PAGE:
:::
Stacks Roadmap and Product Vision Update

:wave: Hey Stacks community!

The journey to Stacks 3.0 (Nakamoto) and sBTC has been thrilling, and to keep pushing forward, your insights are needed to shape Stacks’ future. As such, you’re invited to engage with the upcoming roadmap series to make your voice heard on next steps and priorities. We’ll be facilitating sessions both technical and non-technical, surfacing thoughts and ideas from all layers of the ecosystem, seeding key discussions, and supporting further research, decision-making, and clear ownership wherever needed!

This initiative will see a re-commitment to the Stacks Forum as the hub for significant, in-depth discussions on technical, governance, product, and community aspects. What better way to begin than by discussing the Post-Nakamoto, Post-sBTC roadmap? Our north star remains Activating the Bitcoin economy, with a particular focus on establishing sBTC as the dominant Bitcoin asset across crypto through enhanced decentralization and security of both sBTC and the Stacks layer. Here’s where we start:

Key Priorities to Include

  • Boosting sBTC capacity and enhancing network performance with an eye on increasing sBTC utility and reach
  • Enabling overall network traction, TVL growth, and liquidity for builders
  • Expanding sBTC listings and delving into stablecoin integration.
  • Exploring unilateral exit options for sBTC to increase user autonomy.
  • Exploring options for increased interoperability of the network

These are just high-level aspirations; we need to dive deeper into specifics then set ecosystem-wide priorities so that individual contributors can plug in and support specific deliverables. The aim here isn’t just a technical roadmap but will also include exploring paths for governance improvements and product & community growth, ensuring a comprehensive approach to Stacks’ evolution.
:::
ENTRIES SUPPLIED:
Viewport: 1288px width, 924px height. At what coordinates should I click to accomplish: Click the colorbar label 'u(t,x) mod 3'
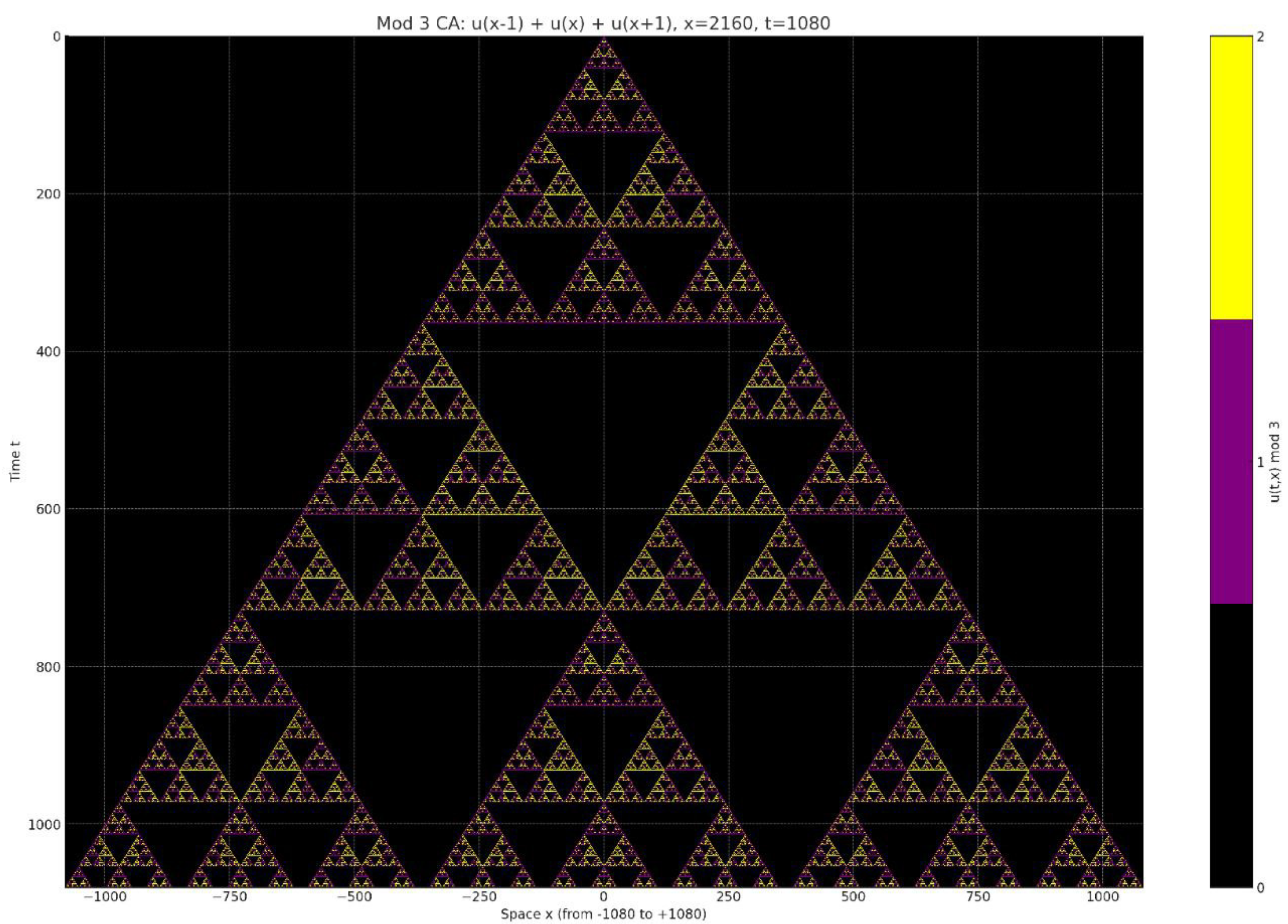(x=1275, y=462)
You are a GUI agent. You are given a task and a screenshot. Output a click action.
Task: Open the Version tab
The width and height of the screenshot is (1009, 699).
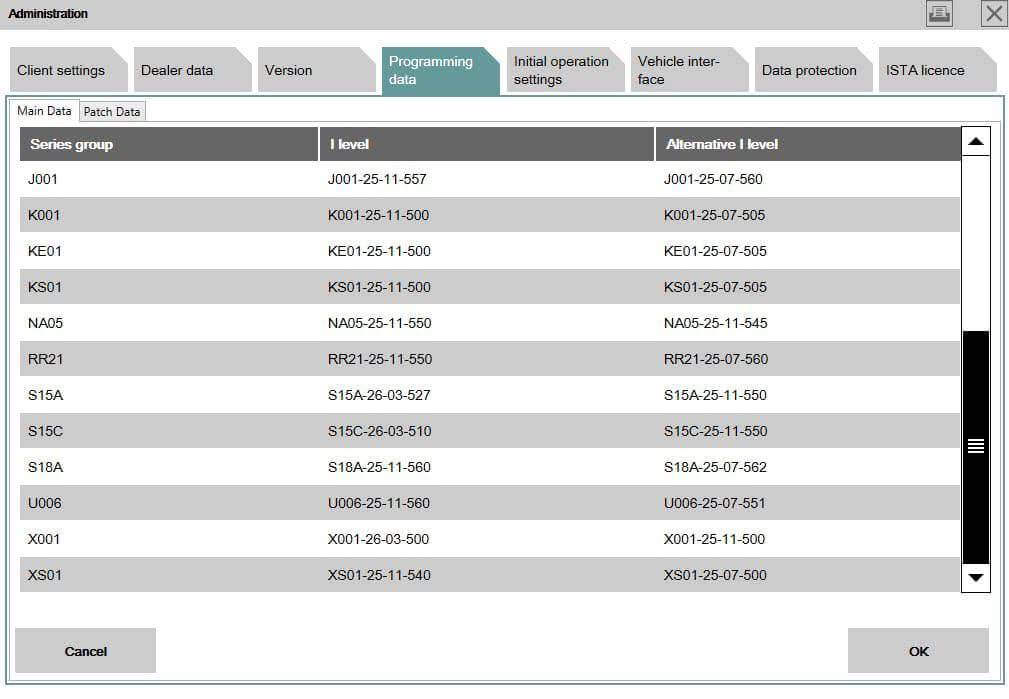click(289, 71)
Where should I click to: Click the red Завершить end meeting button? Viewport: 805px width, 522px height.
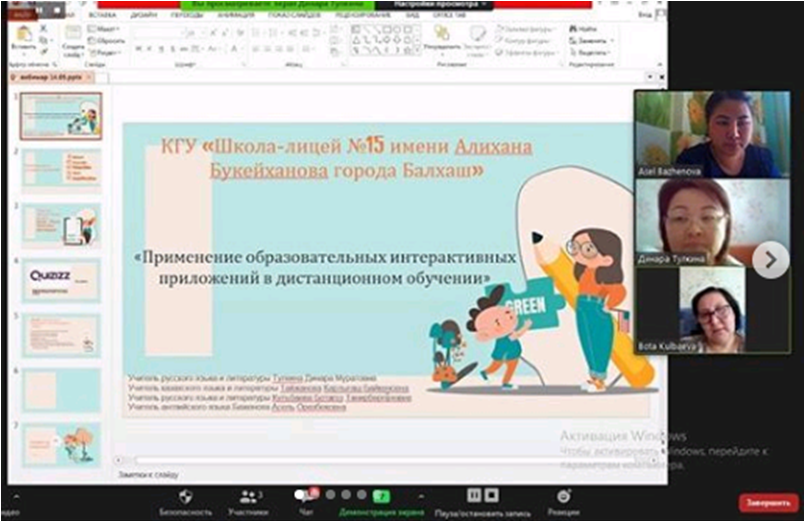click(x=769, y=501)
:::
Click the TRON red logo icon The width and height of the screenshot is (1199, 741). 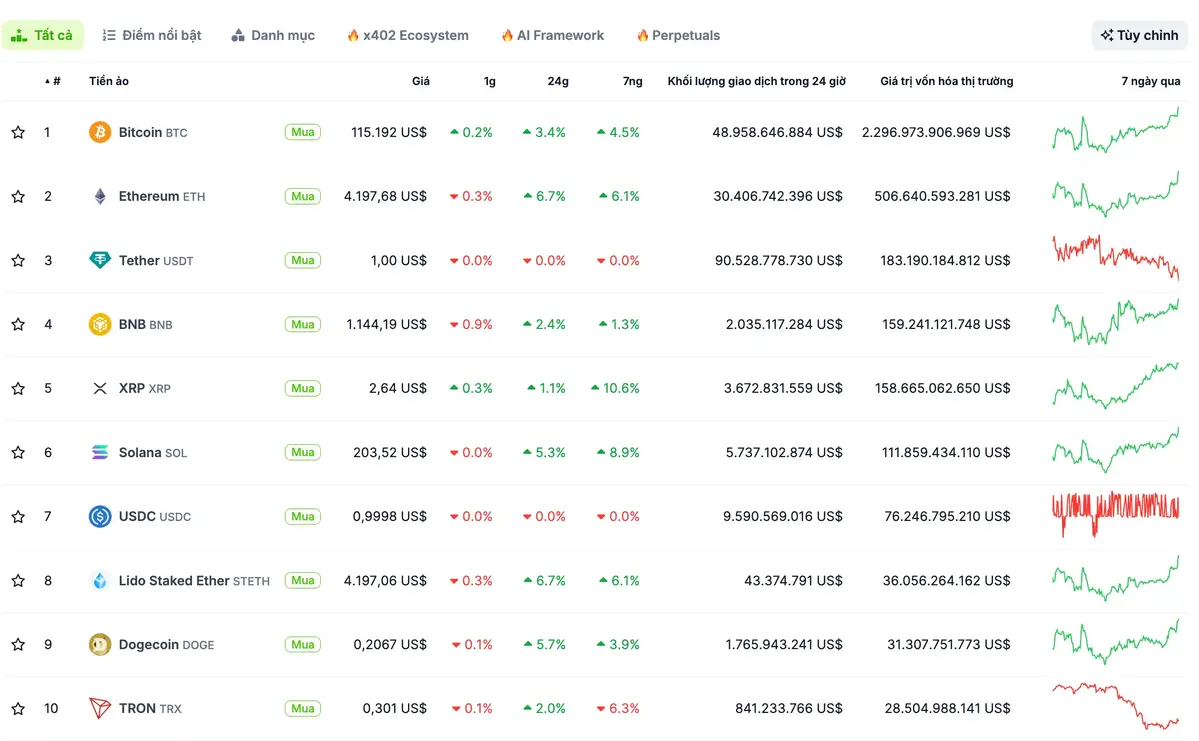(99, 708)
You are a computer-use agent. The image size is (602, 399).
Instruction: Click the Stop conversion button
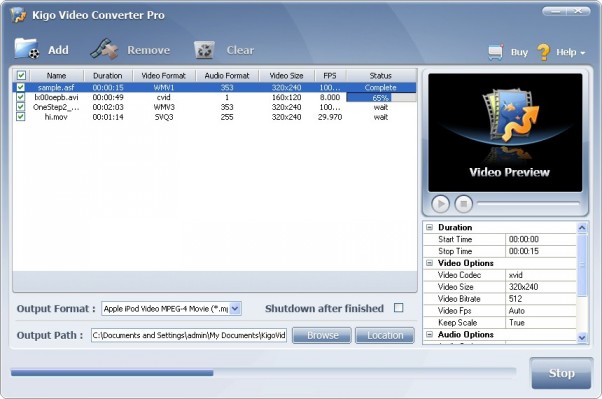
:::
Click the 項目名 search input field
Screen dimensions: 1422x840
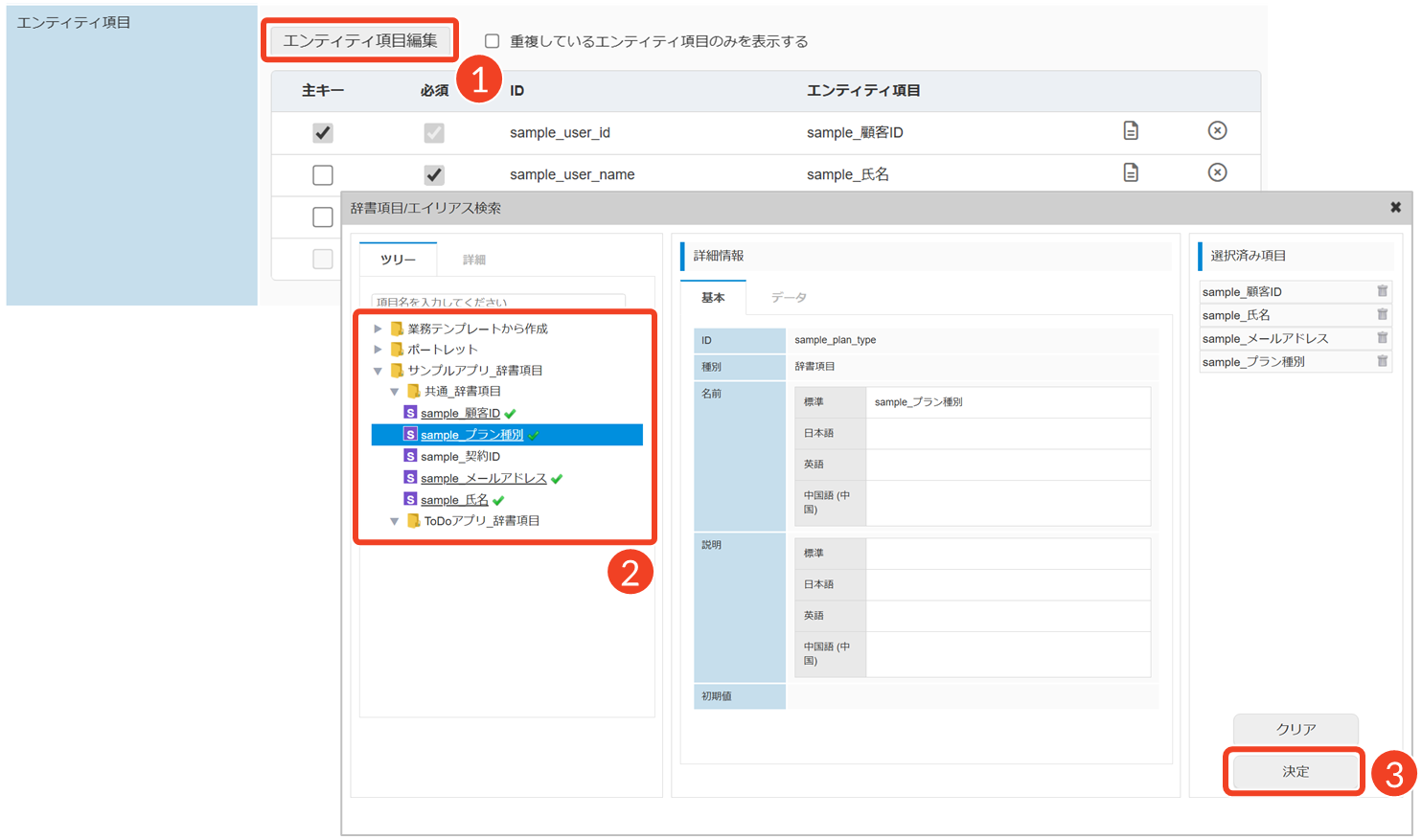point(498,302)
:::
PROBLEM SET:
- a) In the Stacks roadmap post, what is the north star?
- b) Reproduce the part of the Stacks roadmap post that begins at "Key Priorities to" and ends after "to Stacks’ evolution.".

EXERCISE ANSWERS:
- a) Activating the Bitcoin economy.

- b)
Key Priorities to Include

  • Boosting sBTC capacity and enhancing network performance with an eye on increasing sBTC utility and reach
  • Enabling overall network traction, TVL growth, and liquidity for builders
  • Expanding sBTC listings and delving into stablecoin integration.
  • Exploring unilateral exit options for sBTC to increase user autonomy.
  • Exploring options for increased interoperability of the network

These are just high-level aspirations; we need to dive deeper into specifics then set ecosystem-wide priorities so that individual contributors can plug in and support specific deliverables. The aim here isn’t just a technical roadmap but will also include exploring paths for governance improvements and product & community growth, ensuring a comprehensive approach to Stacks’ evolution.